Molecular beam epitaxial growth of high quality Ga-catalyzed GaAs1-xSbx(x > 0.8) nanowires on Si (111) with photoluminescence emission reaching 1.7 mu m

The advancement of ternary GaAsSb mismatched alloy system toward the Sb-rich corner of the phase diagram in the nanowire (NW) configuration on silicon remains a challenge. A large lattice mismatch between the silicon substrate and GaAsSb with an Sb-rich composition, along with the low supersaturation and low solubility of Sb in the Ga droplet in the vapor-liquid-solid growth mechanism, causes significant issues during Ga-assisted molecular beam epitaxial growth of these NWs. In this work, we have carried out a systematic study of Sb-rich GaAs1-x Sbx NWs grown on Si (111) using variations of the Ga, As, and Sb beam equivalent pressures (BEP) to minimize undesirable parasitic growth and achieve photoemission up to 1.7 mu m. Ga-assisted molecular beam epitaxy is the enabling growth technology for the growth of these self-catalyzed GaAs1-x Sbx, (x > 0.8) NWs.
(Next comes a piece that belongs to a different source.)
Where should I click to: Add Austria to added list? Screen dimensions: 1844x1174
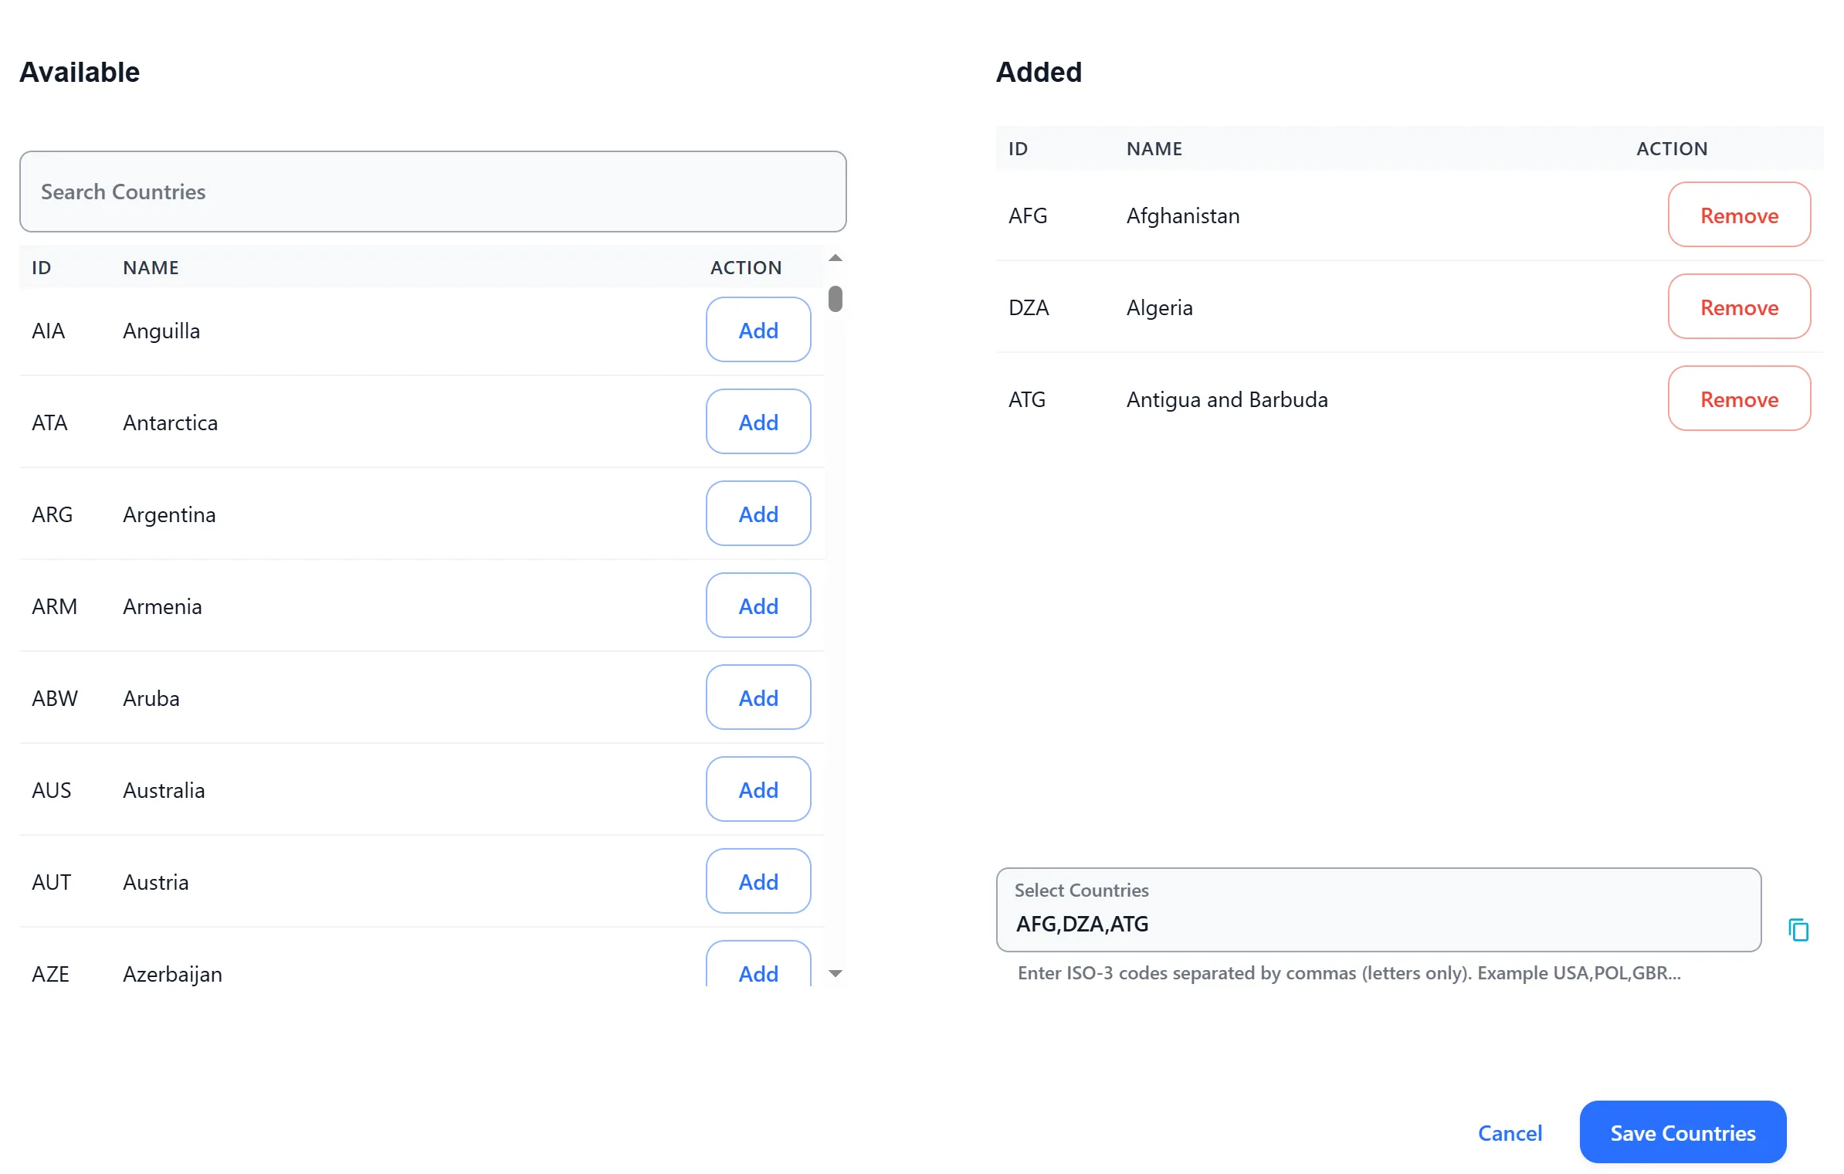tap(758, 882)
The use of a dual substrate temperature approach along with low As background pressure and a low Ga BEP were found to be the key growth components in achieving a well-faceted NW morphology with a low parasitic layer on the substrate. Energy-dispersive x-ray spectroscopy analysis confirms uniform compositional homogeneity along the NWs, while selected-area electron diffraction patterns in the transmission electron microscope revealed a zinc-blende crystal structure. A peak it-photoluminescence emission of 1680 nm with a narrow FWHM was obtained at 4 K. Raman spectra at room temperature exhibit only GaSb related LO and TO modes, which attest to the high quality of the NWs grown. This is a promising approach due to the broad scope of applicability to grow other mismatched alloy material systems in a NW configuration.